The risky lives of social animals
Does cooperation evolve differently in unpredictable habitats?
The paper in Nature is here: http://go.nature.com/2tv6a3c
As theory papers go, this one began in an unusual way. I was balancing precariously on a ladder, surrounded by tropical rainforest in French Guiana, and trying to get as close as possible to a wasps’ nest. My PhD is on cooperation in paper wasps, and I was here to study the strange altruistic behaviours that drive their amazing societies.
I have a lot of respect for these wasps: they live tough lives in a dangerous world. Foragers face relentless pressure to hunt down prey to satisfy the ravenous larvae. Colonies suffer brutal onslaughts from brood-slaughtering flesh flies – something I learnt first-hand watching infiltrated colonies collapse in a matter of days. As the wasps eyed me suspiciously, this got us thinking: how might living in an unpredictable environment affect the evolution of animal societies more generally?
In recent years, this simple question has had some airtime. In particular, a 2011 study in PNAS by Dustin Rubenstein suggested that environmental unpredictability may be driving cooperation amongst starlings on the changeable savannahs of East Africa. So when – many stings later – I was back in Bristol (UK), we began thinking about whether unpredictability could play significant roles in the evolution of cooperation.
The key principle is known as bet-hedging. In introductory books on evolution, you’ll often see a sentence along the lines of “the genotype producing the highest average number of surviving offspring will triumph.” This is true in stable environments, but things can change in fluctuating environments.
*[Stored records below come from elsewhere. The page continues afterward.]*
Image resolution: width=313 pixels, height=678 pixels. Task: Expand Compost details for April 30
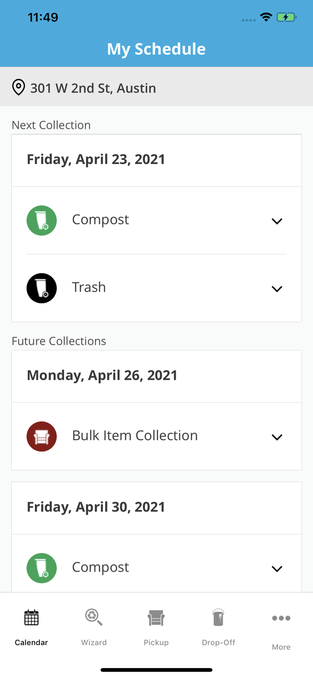click(x=277, y=568)
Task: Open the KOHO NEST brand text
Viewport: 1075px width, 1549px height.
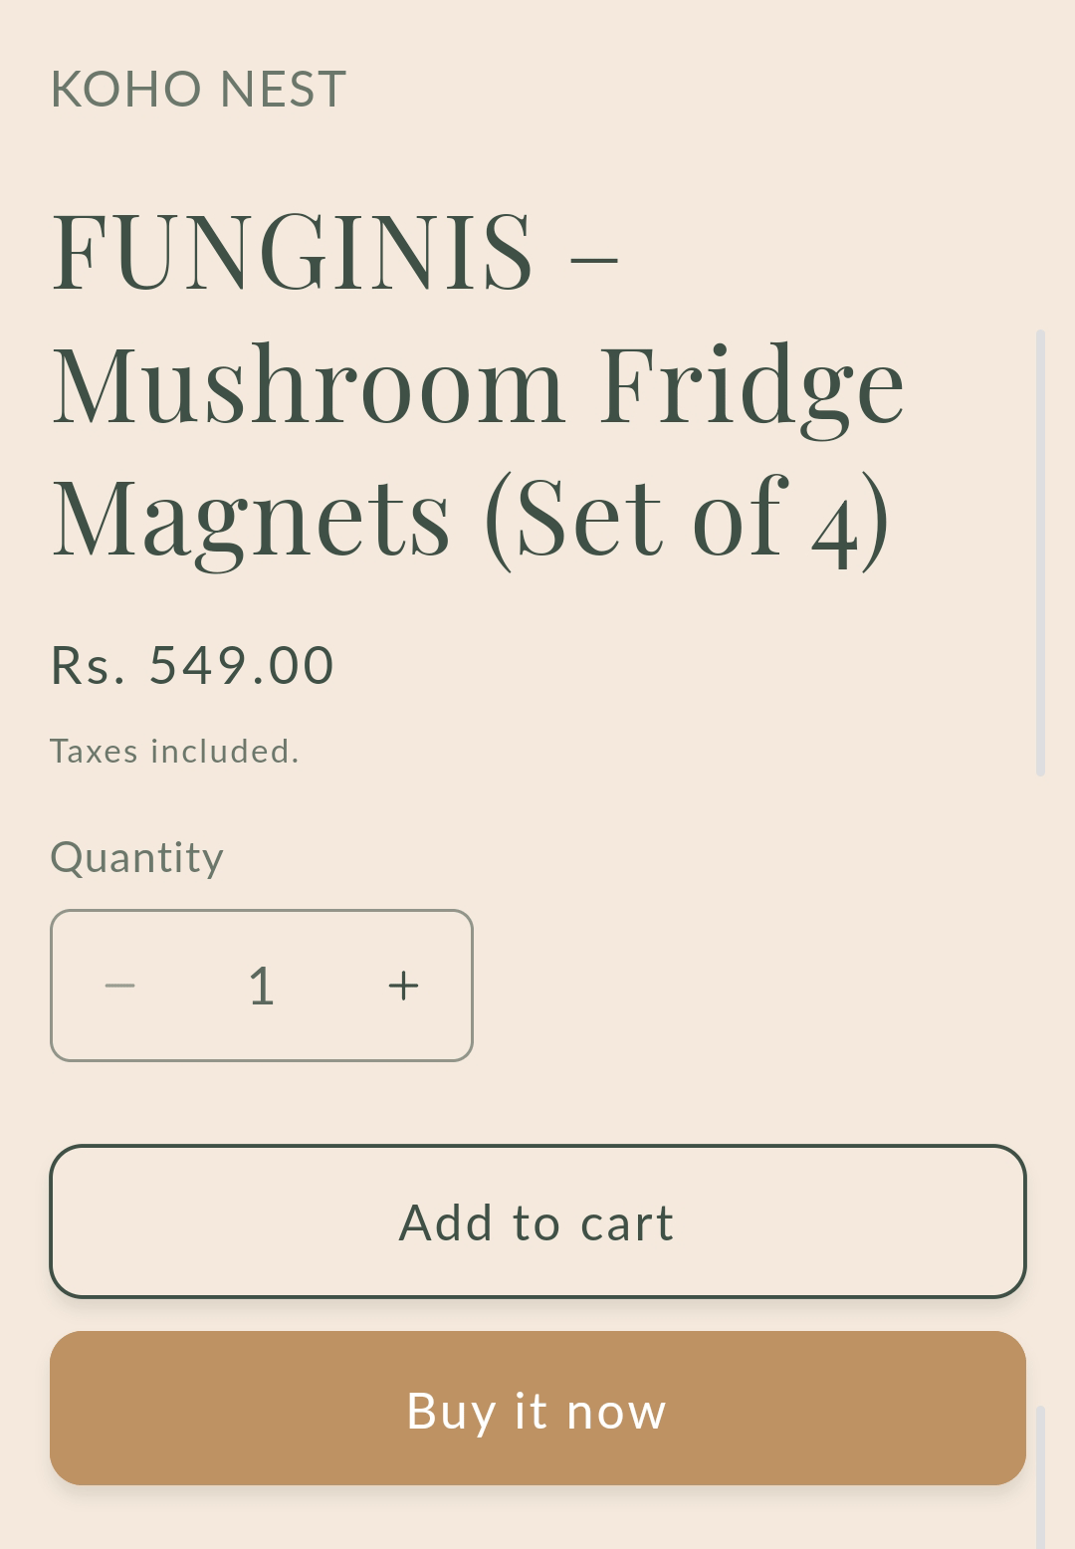Action: pos(199,90)
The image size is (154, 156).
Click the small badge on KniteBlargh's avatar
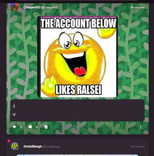click(17, 149)
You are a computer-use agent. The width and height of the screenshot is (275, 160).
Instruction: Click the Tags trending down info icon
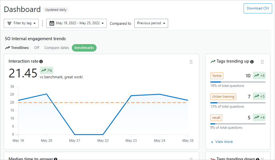(258, 159)
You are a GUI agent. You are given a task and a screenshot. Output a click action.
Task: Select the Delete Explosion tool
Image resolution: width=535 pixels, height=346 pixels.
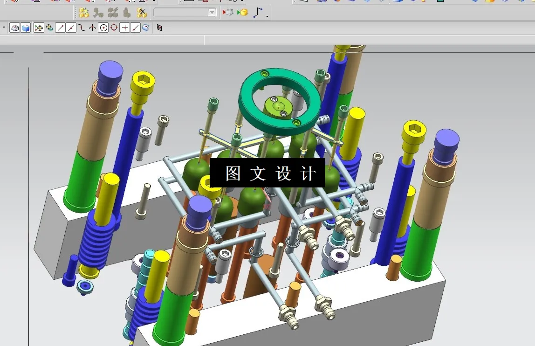[142, 13]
When an important aspect of the environment is prone to change unpredictably (generating fluctuations in fitness), the genotype with the highest average number of offspring can be outcompeted by a less productive rival, as long as that rival has a more consistent fitness over the generations. If an organism is prepared to pay a cost to its average number of offspring in order to gain this increased certainty, it’s a case of bet-hedging.
We reasoned that, in a social world, one individual could altruistically shoulder the cost of bet-hedging (a reduction in average number of offspring) whilst another could enjoy the benefit (a reduction in the variance of the probability distribution from which they sample their number of offspring). In our wasps, workers pay a cost by foregoing reproduction, but could they be bestowing a hidden benefit on their queen by shielding her from unpredictable environmental fluctuations?
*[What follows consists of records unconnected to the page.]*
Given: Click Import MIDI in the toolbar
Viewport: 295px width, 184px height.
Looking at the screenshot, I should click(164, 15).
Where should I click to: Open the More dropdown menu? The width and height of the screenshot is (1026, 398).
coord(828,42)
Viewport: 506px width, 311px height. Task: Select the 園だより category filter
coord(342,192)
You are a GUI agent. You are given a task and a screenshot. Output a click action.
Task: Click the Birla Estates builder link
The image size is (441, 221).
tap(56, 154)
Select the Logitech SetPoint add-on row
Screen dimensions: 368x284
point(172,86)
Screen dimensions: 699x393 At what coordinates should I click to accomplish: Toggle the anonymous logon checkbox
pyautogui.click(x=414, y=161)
We turned to Hamilton’s rule (rB>C): for a behaviour to evolve, the fitness benefit (B) multiplied by relatedness (r) must exceed the fitness cost (C). When Hamilton’s rule is applied empirically, the standard approach is to measure B and C in the wild using effects on average reproductive success. However, bet-hedging theory tells us this cannot be the whole story.
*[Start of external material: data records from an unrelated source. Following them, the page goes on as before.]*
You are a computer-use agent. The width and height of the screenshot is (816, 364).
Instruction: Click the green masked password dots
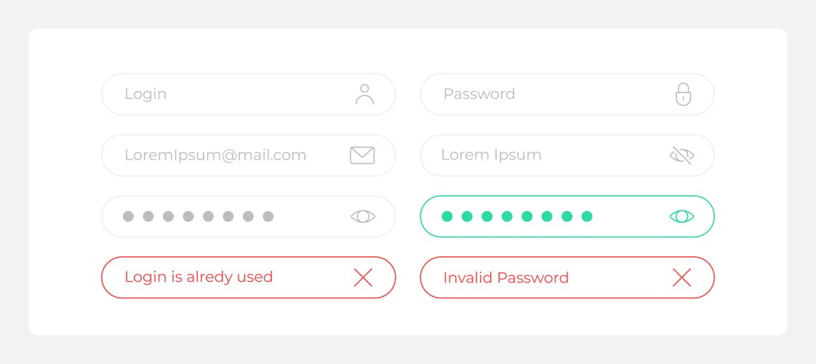516,216
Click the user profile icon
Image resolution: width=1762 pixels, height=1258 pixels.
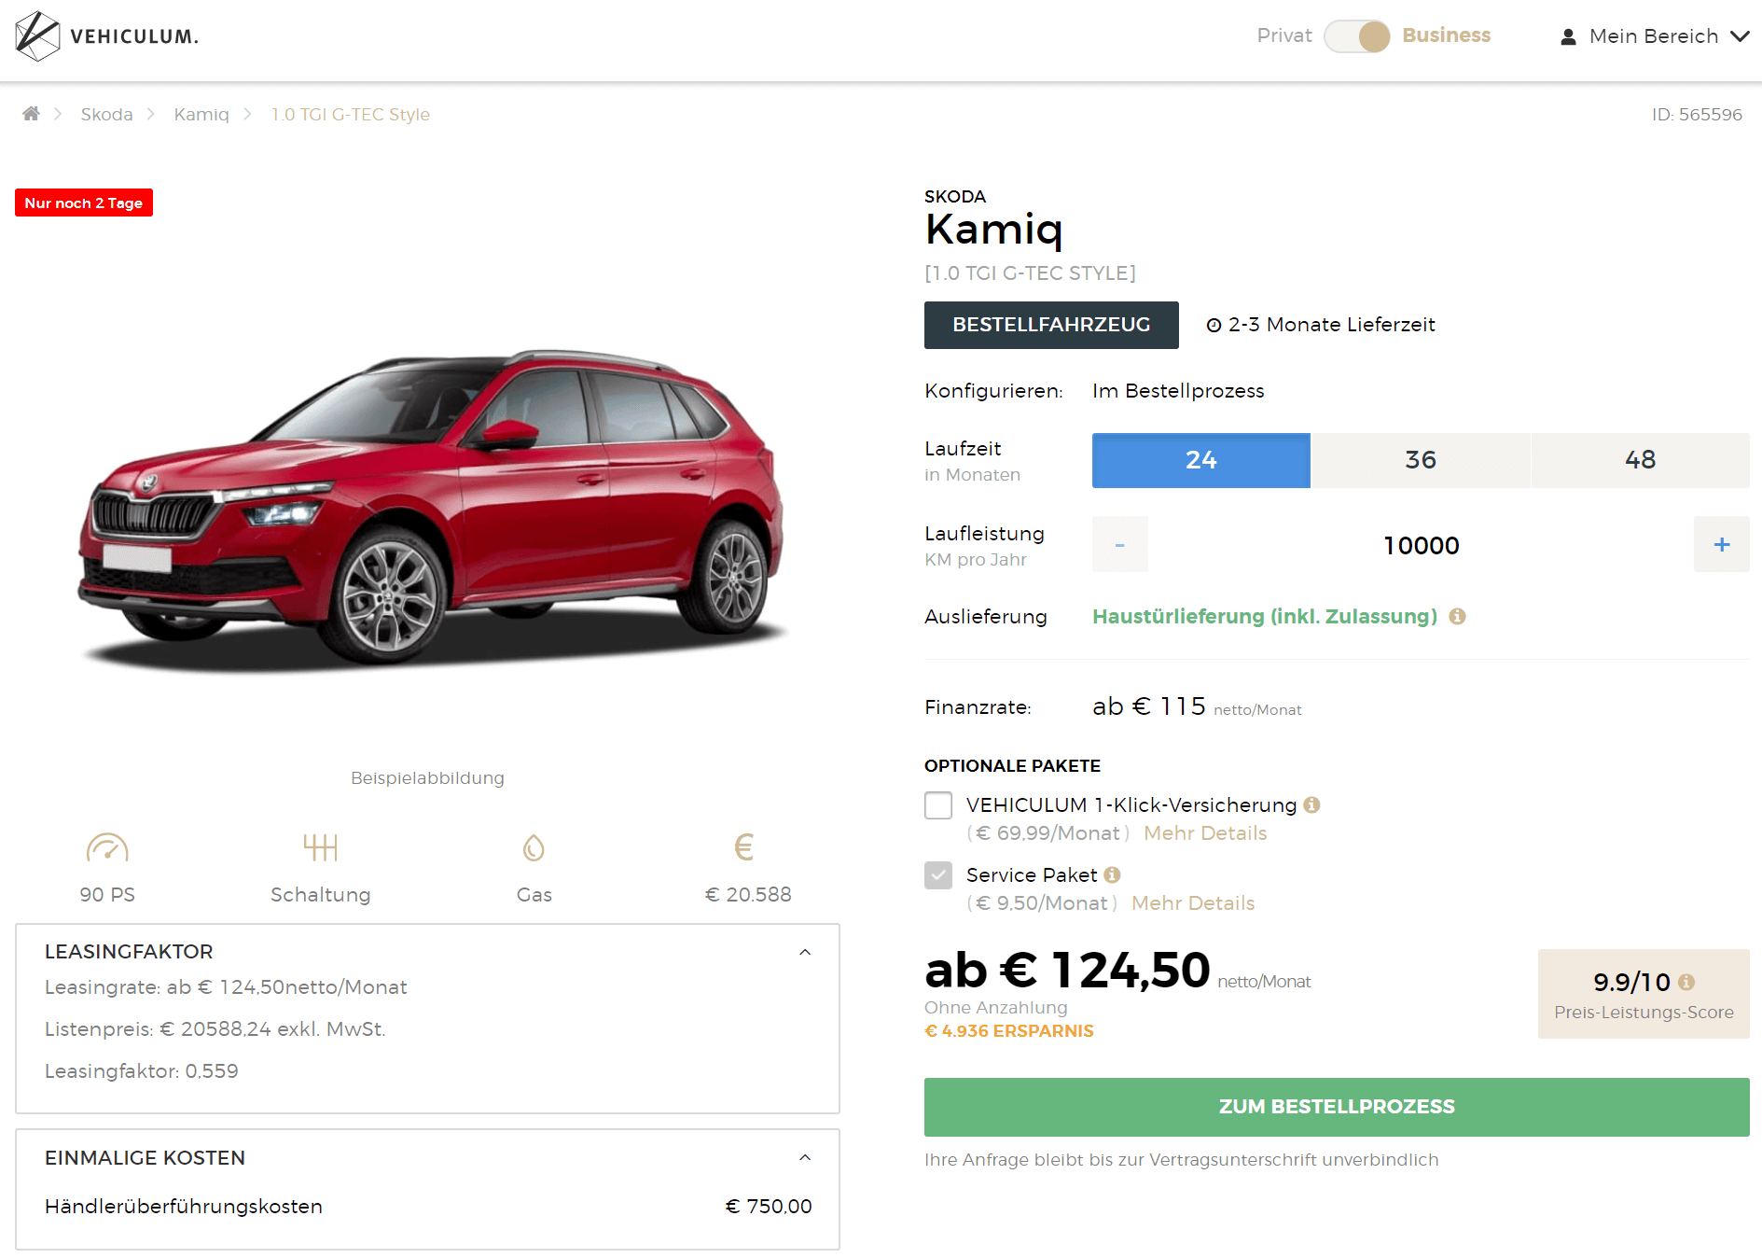[1568, 36]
It turns out that B and C in Hamilton’s rule can be unpacked into separate effects on the average and the variance of reproductive success. By unfolding Hamilton’s rule in this way, we found that variance-reducing effects can drive social evolution if certain crucial conditions are satisfied.
Critically, the power of variance effects is directly proportional to a simple measure of stochasticity: the coefficient of variation in average reproductive success across the whole population of competitors. This is crucial for the evolution of bet-hedging. Some generations should have high reproductive success throughout the population, whilst other generations should perform poorly. Despite paying a cost, cooperators can then give their genotypes a decisive evolutionary edge over their non-social rivals by unplugging their relatives from these population-wide fluctuations.
So, how common is this “altruistic bet-hedging” amongst social organisms? It’s an exciting open question. The first thing to look for is a negative relationship between sociality and inter-generational fluctuations in reproductive success. The second thing to check is relatedness. Like any kin-selected strategy, altruistic bet-hedging will be more effective when relatedness is high. In the paper, we suggest that social microbes – including biofilm-constructing bacteria – might be promising candidates for these risk-minimising social behaviours: high relatedness, short generations, and big environmental fluctuations can all characterise social life at microscopic scales.
Personally, I can’t wait to get back out to the wasps (even though my sting count has now cruised painfully past 130). As put in a comment in Nature during the controversy over inclusive fitness 8 years ago, “ground truth is the test that counts.” We’ve explored how, in habitats wrought by chance and uncertainty, variance effects can drive social evolution in theory. Now it’s time to test them in the field.
PK was supported by the University of Bristol and the National Geographic Society.